Since the Finance Bill was introduced in the Indian Parliament as a 'money bill', the Lower House (in pic) did not have to necessarily pay heed to the recommendations made by the Upper House. Photograph: (Zee News Network)
Finance Bill was introduced by the Modi govt as a 'money bill', the Upper House does not have the powers to shoot down the legislation
The Lower House of India's Parliament approved the controversial Finance Bill -- a legislation that seeks to tweak 40 laws -- on Thursday (March 30).
Notably, the Lower House, also known as the Lok Sabha, rejected the five amendments recommended by the Upper House, also called Rajya Sabha.
Prime Minister Narendra Modi's Bharatiya Janata Party -- India's ruling party -- is under-represented in the Rajya Sabha. The 245-member House has just 56 BJP lawmakers and a further 18 if their allies are counted in.
But the scenario is different in the Lower House, with the ruling party having a significant majority.
And because the Finance Bill was introduced by the Modi administration as a 'money bill', the Upper House did not have the powers to shoot down the legislation. It could have only recommended changes to the bill. But the Lower House could decide whether to take the suggestions on board.

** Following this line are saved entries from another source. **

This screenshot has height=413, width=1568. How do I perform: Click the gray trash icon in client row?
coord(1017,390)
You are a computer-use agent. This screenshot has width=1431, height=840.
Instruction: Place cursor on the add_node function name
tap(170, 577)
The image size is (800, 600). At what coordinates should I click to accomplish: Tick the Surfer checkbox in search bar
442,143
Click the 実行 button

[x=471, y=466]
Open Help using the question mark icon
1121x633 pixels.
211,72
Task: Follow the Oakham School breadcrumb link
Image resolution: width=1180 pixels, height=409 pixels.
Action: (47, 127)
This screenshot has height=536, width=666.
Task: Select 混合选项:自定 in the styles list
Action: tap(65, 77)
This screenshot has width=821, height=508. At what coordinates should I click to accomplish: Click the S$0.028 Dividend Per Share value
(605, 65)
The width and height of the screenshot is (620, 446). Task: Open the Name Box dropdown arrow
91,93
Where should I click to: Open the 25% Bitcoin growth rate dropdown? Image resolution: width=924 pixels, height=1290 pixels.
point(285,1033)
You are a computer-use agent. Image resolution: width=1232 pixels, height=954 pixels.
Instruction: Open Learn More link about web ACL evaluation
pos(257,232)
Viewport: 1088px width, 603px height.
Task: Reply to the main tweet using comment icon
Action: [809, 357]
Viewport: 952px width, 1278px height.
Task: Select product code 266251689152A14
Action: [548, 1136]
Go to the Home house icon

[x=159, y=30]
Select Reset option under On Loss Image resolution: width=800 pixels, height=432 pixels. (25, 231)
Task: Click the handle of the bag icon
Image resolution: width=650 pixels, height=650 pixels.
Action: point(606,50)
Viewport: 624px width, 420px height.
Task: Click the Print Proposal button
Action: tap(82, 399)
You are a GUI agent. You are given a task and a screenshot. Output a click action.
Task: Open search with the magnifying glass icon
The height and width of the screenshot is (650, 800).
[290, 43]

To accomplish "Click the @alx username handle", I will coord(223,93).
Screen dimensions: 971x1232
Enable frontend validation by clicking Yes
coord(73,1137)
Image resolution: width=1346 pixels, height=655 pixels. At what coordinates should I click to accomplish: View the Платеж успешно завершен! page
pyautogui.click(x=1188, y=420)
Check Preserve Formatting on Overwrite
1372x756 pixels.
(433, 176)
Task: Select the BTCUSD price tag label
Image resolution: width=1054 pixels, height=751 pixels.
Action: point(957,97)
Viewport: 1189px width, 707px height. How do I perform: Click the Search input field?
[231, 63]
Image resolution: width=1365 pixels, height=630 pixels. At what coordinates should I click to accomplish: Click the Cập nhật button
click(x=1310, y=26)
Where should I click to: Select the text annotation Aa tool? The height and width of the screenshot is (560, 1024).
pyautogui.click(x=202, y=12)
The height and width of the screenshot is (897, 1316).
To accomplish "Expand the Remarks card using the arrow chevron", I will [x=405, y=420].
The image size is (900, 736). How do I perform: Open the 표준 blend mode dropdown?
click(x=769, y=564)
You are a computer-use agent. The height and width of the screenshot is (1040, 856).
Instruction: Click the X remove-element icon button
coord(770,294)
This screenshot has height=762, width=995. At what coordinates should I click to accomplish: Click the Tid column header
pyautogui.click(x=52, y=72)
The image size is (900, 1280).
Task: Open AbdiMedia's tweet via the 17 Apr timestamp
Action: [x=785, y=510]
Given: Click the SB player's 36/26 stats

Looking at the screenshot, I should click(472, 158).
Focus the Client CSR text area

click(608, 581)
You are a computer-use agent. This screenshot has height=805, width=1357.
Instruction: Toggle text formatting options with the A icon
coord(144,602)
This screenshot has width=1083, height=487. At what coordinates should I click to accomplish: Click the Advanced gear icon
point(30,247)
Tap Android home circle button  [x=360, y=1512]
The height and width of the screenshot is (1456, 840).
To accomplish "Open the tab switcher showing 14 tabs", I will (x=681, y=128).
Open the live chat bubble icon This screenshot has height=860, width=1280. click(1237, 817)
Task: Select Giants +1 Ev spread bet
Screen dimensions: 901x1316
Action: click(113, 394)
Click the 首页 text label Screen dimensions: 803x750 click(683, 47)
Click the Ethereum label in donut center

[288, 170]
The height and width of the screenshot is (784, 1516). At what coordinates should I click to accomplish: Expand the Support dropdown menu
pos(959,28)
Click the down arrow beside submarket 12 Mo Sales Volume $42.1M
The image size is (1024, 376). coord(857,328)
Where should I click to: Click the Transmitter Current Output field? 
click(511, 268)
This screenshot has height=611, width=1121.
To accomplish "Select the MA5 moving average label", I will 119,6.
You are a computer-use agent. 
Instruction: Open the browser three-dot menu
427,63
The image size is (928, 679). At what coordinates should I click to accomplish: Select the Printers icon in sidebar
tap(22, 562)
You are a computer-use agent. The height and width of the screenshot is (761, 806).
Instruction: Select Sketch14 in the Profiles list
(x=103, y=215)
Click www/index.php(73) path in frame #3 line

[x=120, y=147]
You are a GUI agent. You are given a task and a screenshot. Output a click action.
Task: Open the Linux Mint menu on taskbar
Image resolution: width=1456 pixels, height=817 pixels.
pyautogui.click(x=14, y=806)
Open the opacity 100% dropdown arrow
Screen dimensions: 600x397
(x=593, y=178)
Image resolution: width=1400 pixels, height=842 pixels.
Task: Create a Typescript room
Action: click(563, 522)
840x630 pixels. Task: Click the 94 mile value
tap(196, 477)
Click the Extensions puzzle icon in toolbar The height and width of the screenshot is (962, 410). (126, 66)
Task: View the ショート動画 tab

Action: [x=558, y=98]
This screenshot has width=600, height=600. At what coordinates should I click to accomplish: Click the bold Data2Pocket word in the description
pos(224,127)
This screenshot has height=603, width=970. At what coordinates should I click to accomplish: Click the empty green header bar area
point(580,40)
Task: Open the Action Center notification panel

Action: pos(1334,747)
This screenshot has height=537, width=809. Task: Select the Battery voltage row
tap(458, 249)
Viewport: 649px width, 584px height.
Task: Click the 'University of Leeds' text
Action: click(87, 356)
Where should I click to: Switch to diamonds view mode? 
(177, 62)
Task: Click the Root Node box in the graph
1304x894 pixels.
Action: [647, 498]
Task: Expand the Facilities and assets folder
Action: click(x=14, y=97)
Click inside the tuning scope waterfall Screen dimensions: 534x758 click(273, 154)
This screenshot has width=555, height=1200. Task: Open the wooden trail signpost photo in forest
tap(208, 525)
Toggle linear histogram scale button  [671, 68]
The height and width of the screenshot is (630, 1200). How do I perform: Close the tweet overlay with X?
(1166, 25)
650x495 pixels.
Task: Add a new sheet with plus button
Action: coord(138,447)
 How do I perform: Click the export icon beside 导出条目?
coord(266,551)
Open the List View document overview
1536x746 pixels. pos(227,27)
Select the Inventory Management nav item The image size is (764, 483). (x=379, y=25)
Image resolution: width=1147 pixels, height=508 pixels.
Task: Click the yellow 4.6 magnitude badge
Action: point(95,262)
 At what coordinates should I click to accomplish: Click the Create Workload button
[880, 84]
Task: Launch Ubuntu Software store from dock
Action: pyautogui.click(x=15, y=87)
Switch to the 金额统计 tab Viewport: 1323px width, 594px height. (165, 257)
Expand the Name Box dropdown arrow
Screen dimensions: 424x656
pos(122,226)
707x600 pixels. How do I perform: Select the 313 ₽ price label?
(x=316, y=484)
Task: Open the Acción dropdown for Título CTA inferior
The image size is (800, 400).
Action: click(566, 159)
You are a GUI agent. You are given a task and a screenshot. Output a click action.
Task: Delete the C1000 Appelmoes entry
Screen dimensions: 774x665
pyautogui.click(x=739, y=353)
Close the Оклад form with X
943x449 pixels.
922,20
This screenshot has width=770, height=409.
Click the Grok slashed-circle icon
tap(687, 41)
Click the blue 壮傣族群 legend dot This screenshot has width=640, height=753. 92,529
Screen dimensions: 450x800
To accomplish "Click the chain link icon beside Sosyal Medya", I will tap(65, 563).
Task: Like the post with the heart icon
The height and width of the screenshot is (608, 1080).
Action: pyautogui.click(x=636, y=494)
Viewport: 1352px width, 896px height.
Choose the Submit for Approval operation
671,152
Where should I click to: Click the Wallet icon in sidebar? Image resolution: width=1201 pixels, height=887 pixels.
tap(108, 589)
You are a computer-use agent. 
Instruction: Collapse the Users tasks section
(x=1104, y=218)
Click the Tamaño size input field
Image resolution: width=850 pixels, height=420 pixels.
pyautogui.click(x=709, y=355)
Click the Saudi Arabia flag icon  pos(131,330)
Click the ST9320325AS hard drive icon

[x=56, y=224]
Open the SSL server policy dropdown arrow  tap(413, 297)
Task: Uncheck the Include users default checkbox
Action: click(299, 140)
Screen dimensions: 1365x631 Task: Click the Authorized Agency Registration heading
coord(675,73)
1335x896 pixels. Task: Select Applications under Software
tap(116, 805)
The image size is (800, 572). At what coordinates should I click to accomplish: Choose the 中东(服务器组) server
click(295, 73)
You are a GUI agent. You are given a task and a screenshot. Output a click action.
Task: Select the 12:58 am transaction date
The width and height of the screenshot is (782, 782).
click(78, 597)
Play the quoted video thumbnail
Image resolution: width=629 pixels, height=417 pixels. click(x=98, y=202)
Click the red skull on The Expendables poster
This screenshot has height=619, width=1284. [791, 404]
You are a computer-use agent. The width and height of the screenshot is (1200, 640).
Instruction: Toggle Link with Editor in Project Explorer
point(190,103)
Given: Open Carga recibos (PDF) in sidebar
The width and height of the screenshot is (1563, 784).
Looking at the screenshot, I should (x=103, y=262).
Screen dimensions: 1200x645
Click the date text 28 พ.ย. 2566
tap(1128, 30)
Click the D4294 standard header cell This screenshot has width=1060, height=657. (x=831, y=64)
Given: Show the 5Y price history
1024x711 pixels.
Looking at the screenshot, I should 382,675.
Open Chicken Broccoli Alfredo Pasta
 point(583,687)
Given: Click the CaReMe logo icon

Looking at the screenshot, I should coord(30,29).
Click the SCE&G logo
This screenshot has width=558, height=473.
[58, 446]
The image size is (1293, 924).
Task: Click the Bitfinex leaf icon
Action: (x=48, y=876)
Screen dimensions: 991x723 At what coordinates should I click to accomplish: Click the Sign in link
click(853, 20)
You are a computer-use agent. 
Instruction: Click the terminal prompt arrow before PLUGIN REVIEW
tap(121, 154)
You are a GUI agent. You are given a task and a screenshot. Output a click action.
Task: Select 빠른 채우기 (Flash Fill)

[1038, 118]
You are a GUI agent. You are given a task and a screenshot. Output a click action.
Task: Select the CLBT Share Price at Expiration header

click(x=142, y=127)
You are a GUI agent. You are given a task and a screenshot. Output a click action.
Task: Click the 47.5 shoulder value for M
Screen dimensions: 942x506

The government's plan to make changes to 40 laws, ranging from political funding to Aadhar cards, by technically bypassing the Upper House's approval was condemned by opposition groups.
The opposition slammed the government, with Saugata Roy -- a leader of an opposition party, the Trinamool Congress -- calling it a "violation of House procedures".
Congress' M Veerappa Moily called the government's decision to sidestep the Upper House as the "biggest assault on democracy".
The five amendments asked by the Upper House were related to empowerment of taxmen, political funding and rules that regulate charities run by corporate companies.
One of the controversial points in the Finance Bill was the government's plan to make Aadhar cards mandatory -- a multipurpose national identity card.
The opposition raised its concern about the government's decision, saying storing database of people had the potential to be breached by nefarious hacking groups.
But India's finance minister Arun Jaitley downplayed the concerns on Wednesday in the Upper House, saying the identity cards would help the government immensely by eliminating middlemen and sending money to the needy directly.
Removing middlemen is viewed by the government as ways to tackle corruption.
The Rajya Sabha was also worried two clauses that would seemingly empower tax officers.
Critics of the Finance Bill also point out that one of the amendments would make political funding process more opaque. Once the bill is enshrined, corporate houses won't have to name the political party they donate to in their profit and loss accounts.